• Records provided
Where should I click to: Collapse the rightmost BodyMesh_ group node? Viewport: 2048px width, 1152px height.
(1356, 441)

---

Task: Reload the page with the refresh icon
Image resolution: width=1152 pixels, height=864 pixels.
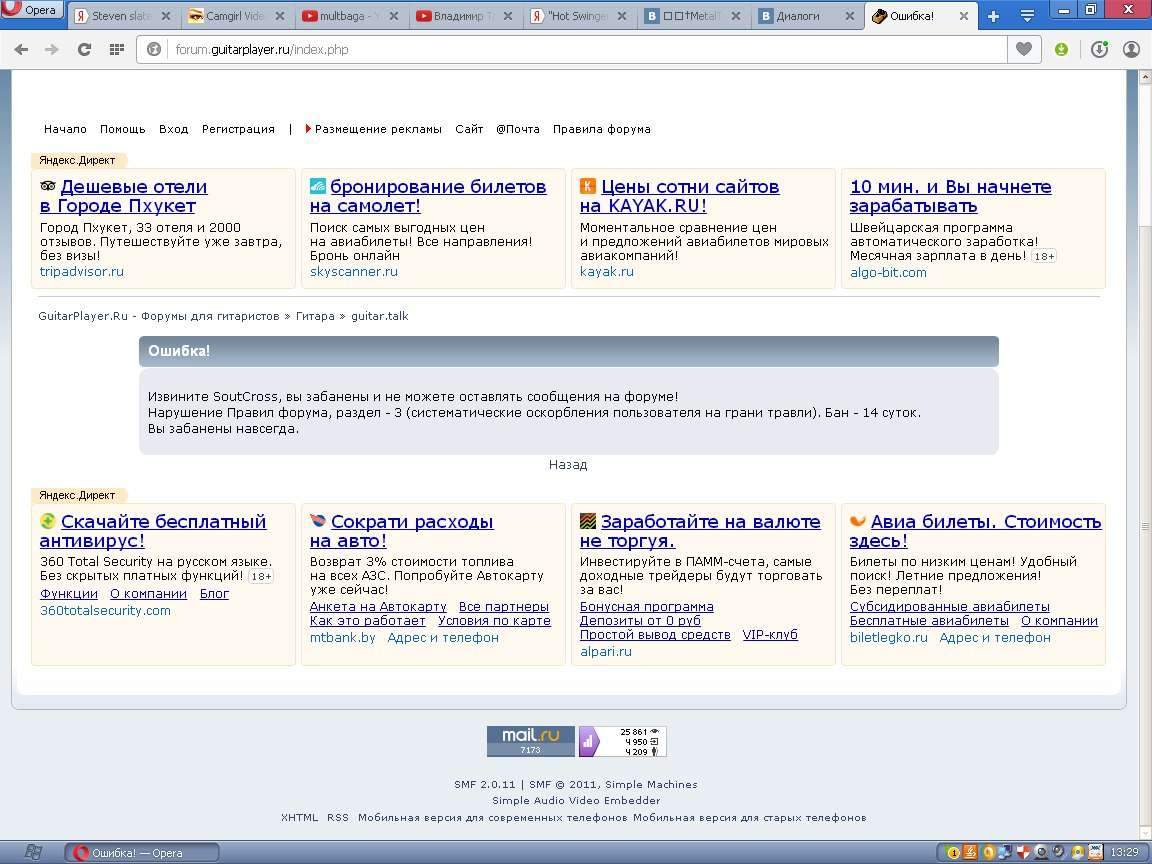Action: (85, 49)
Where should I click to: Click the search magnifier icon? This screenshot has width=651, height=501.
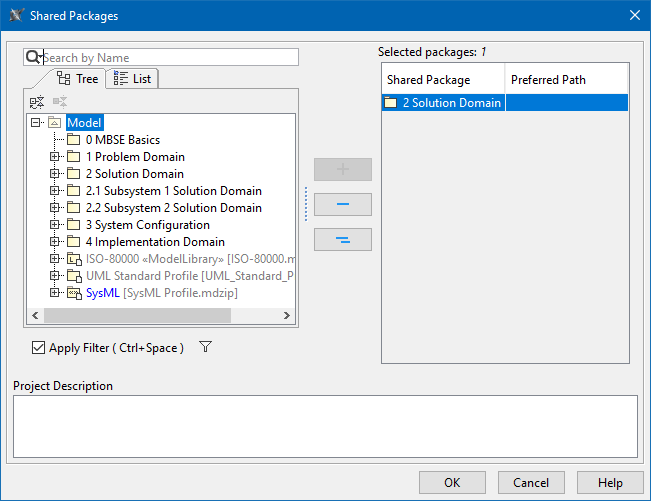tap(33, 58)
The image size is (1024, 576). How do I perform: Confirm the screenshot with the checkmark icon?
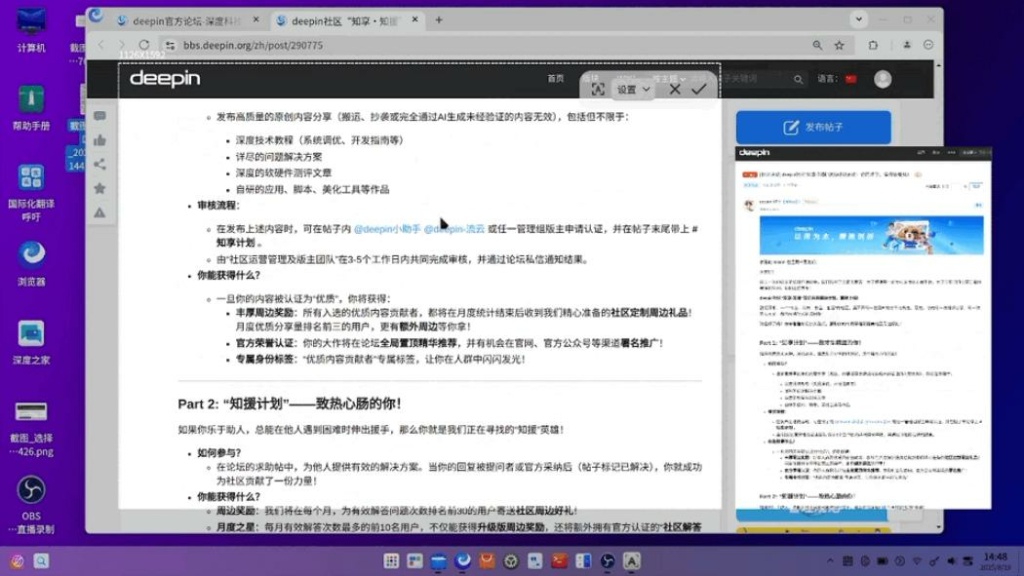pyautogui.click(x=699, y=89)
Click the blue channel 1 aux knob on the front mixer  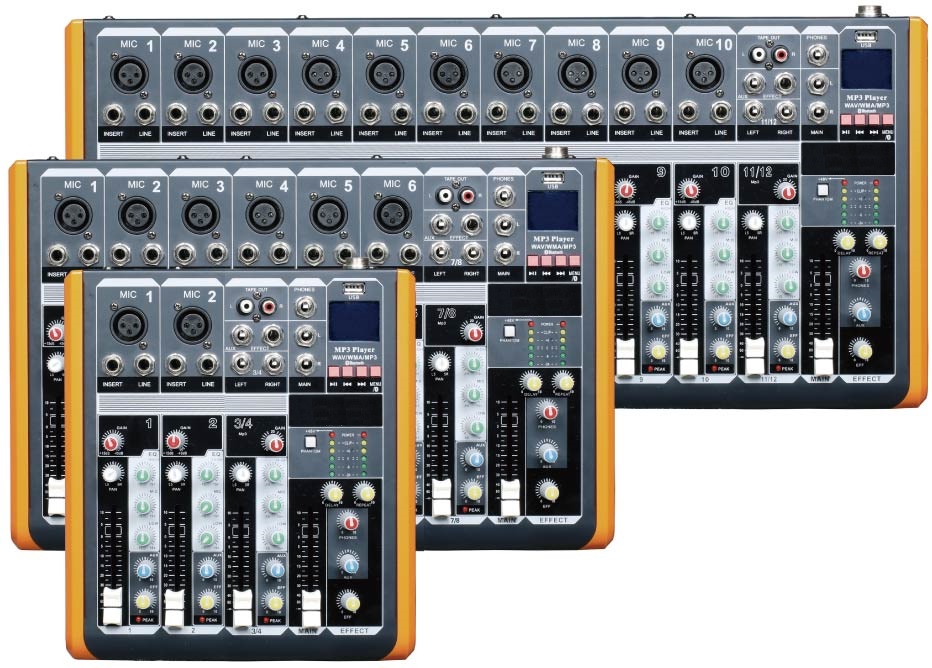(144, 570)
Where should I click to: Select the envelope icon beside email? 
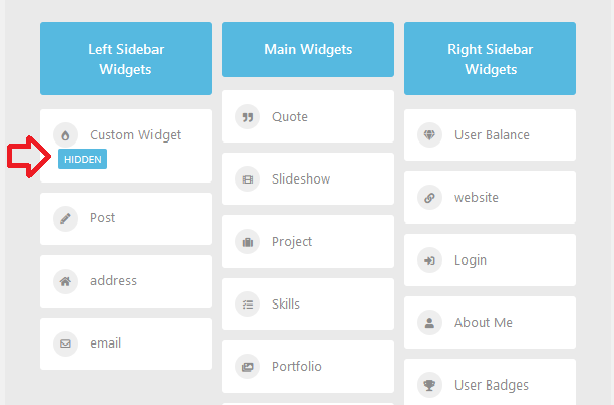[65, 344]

• Exercise task
List each line of the material above that contains the string "height", treating uppercase and lowercase as different.

• Solution to this task
Where should I click to: Collapse the rightmost BodyMesh_ group node? Viewport: 2048px width, 1152px height.
Image resolution: width=1152 pixels, height=864 pixels.
Where should I click to: Click the search magnifier icon? This screenshot has width=651, height=501.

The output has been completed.